Requirement: Where a record contains a picture, omit the picture and repeat the rest exactly.

Given records:
----------

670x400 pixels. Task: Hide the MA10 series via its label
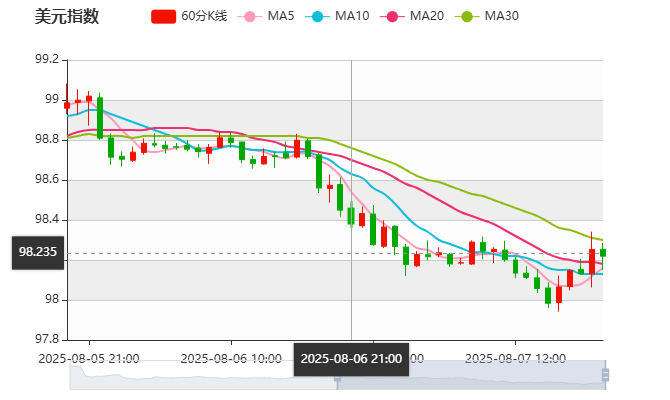click(x=352, y=17)
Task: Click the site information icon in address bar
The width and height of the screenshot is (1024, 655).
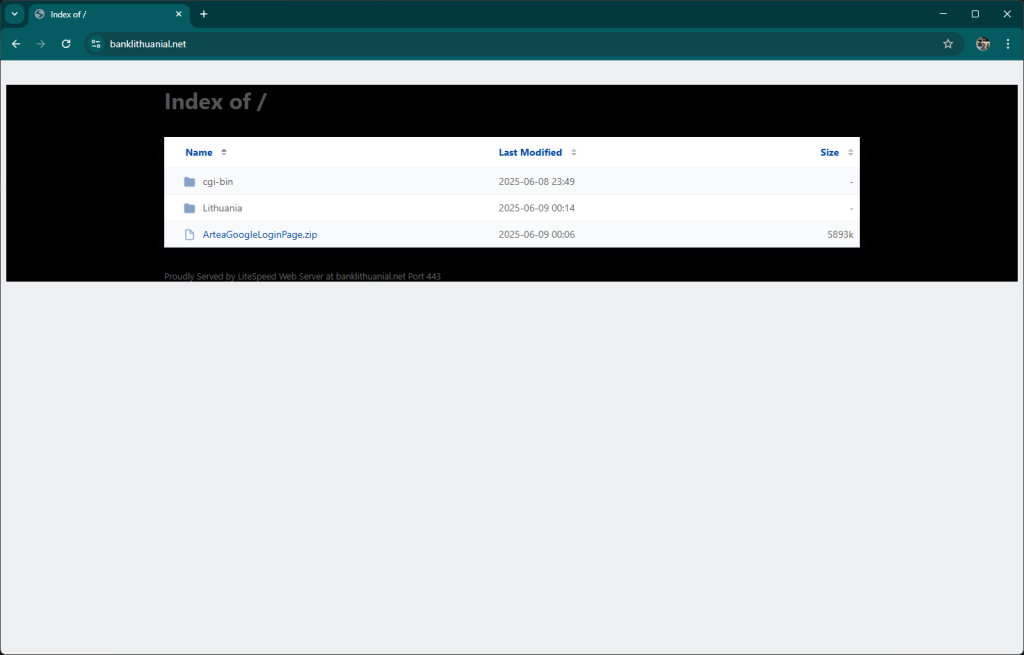Action: tap(96, 44)
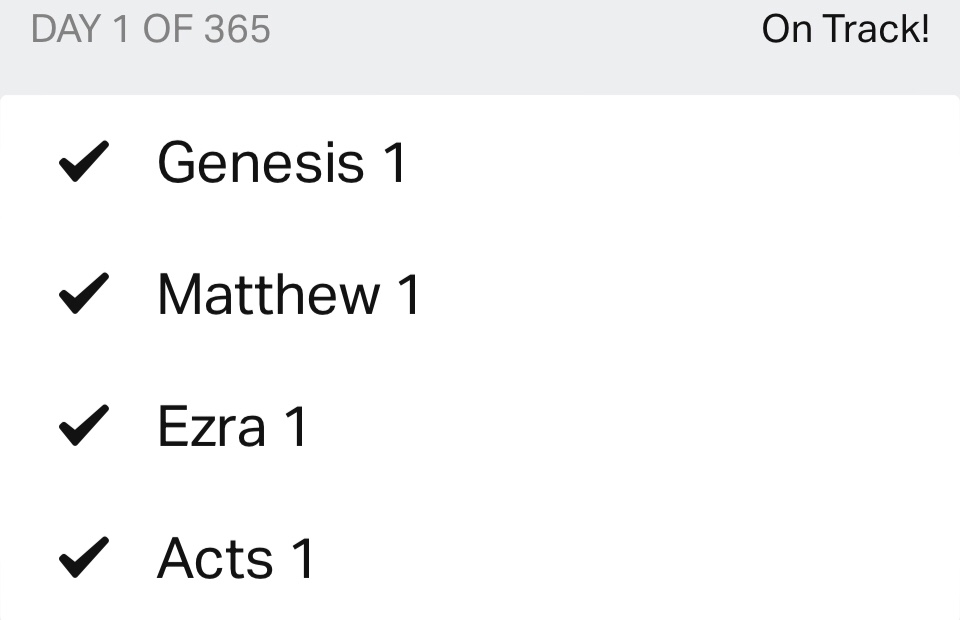
Task: Click the word DAY in the header
Action: pyautogui.click(x=66, y=30)
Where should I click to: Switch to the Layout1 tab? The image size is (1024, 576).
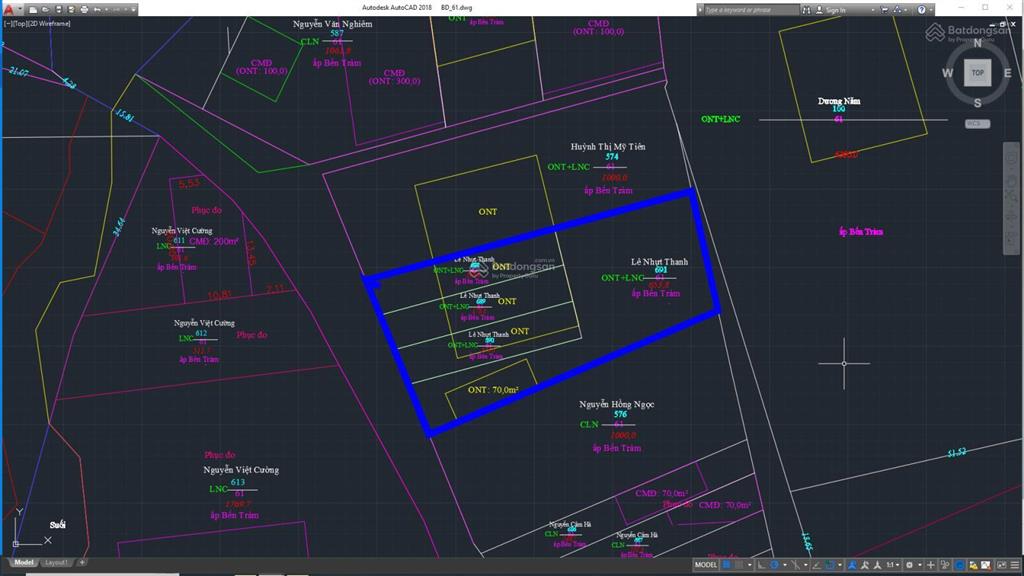coord(57,562)
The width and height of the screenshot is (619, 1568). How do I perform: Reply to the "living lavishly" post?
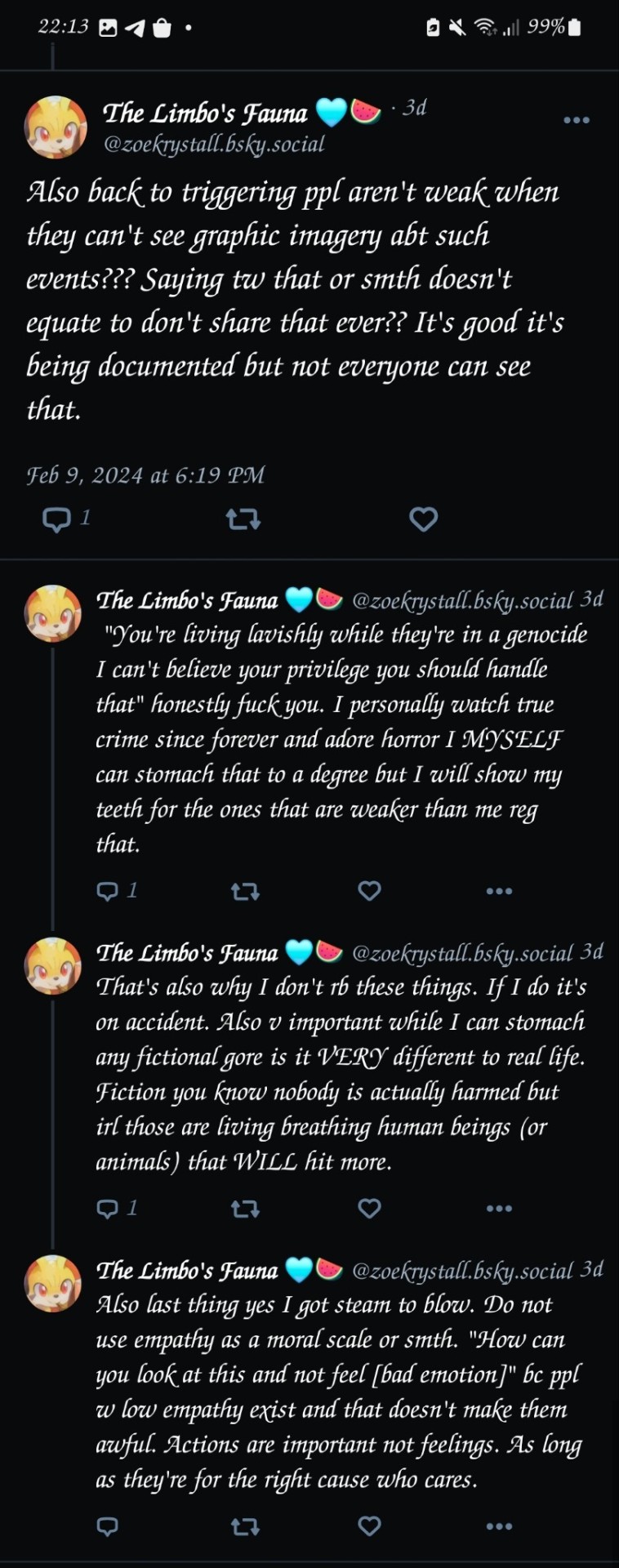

----------

Task response:
670x400 pixels. Task: Hide the MA10 series via its label
click(x=352, y=17)
Task: Click the site information icon in address bar
The width and height of the screenshot is (1024, 655).
Action: tap(96, 44)
Task: Click the word DAY in the header
Action: pyautogui.click(x=66, y=30)
Where should I click to: Switch to the Layout1 tab? The image size is (1024, 576).
coord(57,562)
The width and height of the screenshot is (619, 1568). How do I perform: Reply to the "living lavishly" post?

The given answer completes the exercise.